I have a dataframe of patients Vital signs (HR, O2Sat, Temp, SBP, DBP, Resp) with NaN values. I filled NaN in individual patient based on Patient ID (P_ID) column using the code:

m['HR'] = m['HR'].fillna(m.groupby('P_ID')['HR'].transform('mean'))
m['O2Sat'] = m['O2Sat'].fillna(m.groupby('P_ID')['O2Sat'].transform('mean'))
m['Temp'] = m['Temp'].fillna(m.groupby('P_ID')['Temp'].transform('mean'))
m['SBP'] = m['SBP'].fillna(m.groupby('P_ID')['SBP'].transform('mean'))
m['DBP'] = m['DBP'].fillna(m.groupby('P_ID')['DBP'].transform('mean'))
m['Resp'] = m['Resp'].fillna(m.groupby('P_ID')['Resp'].transform('mean'))

It worked perfectly. However it is a lot of code. Is there anyway I use for loop to fill NaN values in only the vital columns? As there are some more columns without NaN values. Thanks.

CodePudding user response:

Yes, you can use a loop

for i in ['HR','O2Sat','Temp','SBP','DBP','Resp']:
    m[i] = m[i].fillna(m.groupby('P_ID')[i].transform('mean'))
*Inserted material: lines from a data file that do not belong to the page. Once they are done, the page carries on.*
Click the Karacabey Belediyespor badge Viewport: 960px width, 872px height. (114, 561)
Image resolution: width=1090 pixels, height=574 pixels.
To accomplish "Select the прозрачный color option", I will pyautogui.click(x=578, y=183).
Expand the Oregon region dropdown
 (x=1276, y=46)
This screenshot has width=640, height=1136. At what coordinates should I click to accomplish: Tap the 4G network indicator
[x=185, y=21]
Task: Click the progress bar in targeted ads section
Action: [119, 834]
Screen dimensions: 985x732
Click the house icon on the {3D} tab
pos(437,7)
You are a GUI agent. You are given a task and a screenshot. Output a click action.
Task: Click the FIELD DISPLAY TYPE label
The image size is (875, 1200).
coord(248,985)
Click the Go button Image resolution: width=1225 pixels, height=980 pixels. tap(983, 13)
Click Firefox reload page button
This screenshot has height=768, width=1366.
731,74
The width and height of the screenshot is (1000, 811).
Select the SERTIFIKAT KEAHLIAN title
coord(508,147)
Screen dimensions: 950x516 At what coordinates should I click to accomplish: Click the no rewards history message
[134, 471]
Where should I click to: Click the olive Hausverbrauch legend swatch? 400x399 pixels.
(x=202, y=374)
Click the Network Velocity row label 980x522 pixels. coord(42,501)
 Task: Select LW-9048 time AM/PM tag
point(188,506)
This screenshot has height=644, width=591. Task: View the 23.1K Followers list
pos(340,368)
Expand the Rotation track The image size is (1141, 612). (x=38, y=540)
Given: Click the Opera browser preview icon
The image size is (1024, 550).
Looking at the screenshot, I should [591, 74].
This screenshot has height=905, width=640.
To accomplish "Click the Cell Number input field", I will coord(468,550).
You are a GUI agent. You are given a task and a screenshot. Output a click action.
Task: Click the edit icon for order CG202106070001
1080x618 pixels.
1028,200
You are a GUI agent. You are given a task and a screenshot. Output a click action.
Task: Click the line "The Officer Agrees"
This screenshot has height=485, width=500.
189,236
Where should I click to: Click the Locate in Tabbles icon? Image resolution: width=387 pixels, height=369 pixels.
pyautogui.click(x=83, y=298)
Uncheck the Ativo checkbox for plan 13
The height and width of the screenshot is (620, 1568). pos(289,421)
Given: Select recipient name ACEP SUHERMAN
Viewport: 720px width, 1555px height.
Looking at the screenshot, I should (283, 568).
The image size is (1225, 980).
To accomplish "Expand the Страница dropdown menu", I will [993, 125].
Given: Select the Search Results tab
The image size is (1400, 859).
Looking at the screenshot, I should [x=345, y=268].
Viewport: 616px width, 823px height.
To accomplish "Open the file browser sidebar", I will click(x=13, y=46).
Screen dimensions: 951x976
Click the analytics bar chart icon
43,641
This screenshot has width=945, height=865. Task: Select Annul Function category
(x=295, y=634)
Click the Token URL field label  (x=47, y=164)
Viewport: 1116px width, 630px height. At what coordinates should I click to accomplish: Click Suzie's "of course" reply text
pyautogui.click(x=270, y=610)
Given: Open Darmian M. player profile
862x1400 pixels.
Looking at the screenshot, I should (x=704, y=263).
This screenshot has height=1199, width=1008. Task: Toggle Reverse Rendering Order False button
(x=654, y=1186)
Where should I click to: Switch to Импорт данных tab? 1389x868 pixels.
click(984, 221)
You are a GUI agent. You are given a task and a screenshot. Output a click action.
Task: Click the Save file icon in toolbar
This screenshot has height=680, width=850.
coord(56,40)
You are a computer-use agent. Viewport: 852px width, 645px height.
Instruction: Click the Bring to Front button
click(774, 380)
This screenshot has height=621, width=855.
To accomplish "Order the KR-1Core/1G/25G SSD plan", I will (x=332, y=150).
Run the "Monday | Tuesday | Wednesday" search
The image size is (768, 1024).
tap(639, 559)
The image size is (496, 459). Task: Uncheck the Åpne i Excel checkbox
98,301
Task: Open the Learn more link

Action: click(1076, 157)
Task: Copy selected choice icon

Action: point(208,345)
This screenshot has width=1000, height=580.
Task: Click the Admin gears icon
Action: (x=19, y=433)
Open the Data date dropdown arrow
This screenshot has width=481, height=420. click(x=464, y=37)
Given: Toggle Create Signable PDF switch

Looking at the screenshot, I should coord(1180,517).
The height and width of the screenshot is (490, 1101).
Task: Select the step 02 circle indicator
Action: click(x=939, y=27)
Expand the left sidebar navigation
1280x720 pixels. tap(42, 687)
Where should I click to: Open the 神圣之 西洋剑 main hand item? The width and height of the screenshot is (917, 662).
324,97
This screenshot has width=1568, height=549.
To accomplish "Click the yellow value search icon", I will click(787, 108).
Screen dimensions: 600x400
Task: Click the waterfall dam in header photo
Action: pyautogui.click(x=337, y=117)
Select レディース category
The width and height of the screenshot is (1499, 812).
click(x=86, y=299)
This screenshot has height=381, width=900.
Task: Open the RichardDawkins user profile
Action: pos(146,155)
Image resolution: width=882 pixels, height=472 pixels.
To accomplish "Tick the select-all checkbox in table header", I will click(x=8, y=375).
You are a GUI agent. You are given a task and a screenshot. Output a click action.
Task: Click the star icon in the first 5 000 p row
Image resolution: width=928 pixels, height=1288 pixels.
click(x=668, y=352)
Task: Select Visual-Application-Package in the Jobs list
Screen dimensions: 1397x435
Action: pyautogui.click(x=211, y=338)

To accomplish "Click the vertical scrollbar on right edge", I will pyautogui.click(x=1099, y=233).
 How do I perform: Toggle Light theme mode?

CodePudding user response:

In the interest of avoiding unnecessary lines and lengthy scripts, you can use the columns attribute of the dataframe. But note that, since you mentioned vital columns, there could be a few columns that you don't want to do the following code.:

for column in m.columns:
  m[column] = m.fillna(m.groupby('P_ID')[column].transform('mean'))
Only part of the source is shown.